What to produce: Identify every line below that contains the string "size", matching case exactly, and copy each such line in full.

Dataset rows:
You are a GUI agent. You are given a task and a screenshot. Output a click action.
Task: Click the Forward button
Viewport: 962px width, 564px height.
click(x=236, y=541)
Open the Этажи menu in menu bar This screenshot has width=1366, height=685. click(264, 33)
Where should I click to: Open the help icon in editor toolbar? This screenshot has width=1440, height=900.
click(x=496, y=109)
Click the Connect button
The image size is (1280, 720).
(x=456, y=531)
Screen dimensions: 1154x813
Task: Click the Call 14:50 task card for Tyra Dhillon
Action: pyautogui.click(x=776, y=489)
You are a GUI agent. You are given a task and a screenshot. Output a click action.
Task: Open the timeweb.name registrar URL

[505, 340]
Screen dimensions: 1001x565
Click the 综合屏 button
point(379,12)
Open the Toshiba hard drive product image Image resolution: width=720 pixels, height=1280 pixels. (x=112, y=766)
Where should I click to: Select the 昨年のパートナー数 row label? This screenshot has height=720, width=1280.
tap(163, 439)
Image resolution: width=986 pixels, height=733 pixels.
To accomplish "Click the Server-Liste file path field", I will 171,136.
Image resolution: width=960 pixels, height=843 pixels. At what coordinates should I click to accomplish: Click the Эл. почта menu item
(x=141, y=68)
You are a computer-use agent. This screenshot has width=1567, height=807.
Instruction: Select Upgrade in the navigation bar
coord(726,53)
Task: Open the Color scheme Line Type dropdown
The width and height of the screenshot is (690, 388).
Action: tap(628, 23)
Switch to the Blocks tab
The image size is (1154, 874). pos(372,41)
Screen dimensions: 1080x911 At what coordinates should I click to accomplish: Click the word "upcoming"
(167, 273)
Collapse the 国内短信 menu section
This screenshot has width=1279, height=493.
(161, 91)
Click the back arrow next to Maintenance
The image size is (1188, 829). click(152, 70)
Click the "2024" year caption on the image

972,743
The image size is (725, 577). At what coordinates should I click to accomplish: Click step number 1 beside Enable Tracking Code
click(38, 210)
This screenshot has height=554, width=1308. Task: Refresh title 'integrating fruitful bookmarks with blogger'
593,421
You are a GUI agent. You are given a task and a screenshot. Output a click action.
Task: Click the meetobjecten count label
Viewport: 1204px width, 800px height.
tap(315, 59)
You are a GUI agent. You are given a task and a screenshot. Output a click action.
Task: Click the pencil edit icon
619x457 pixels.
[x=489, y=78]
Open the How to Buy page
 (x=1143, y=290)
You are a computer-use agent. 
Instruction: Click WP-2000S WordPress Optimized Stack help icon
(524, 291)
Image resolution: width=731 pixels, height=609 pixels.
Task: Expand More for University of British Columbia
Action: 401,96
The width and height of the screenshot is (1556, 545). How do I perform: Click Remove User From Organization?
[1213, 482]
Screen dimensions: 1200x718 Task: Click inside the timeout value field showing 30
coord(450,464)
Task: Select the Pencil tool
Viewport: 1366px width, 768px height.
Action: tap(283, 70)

Answer below:
The image size is (1280, 720).
The image size is (1154, 874). pos(372,41)
The image size is (1188, 829). click(152, 70)
The image size is (725, 577). At what coordinates should I click to accomplish: Click step number 1 beside Enable Tracking Code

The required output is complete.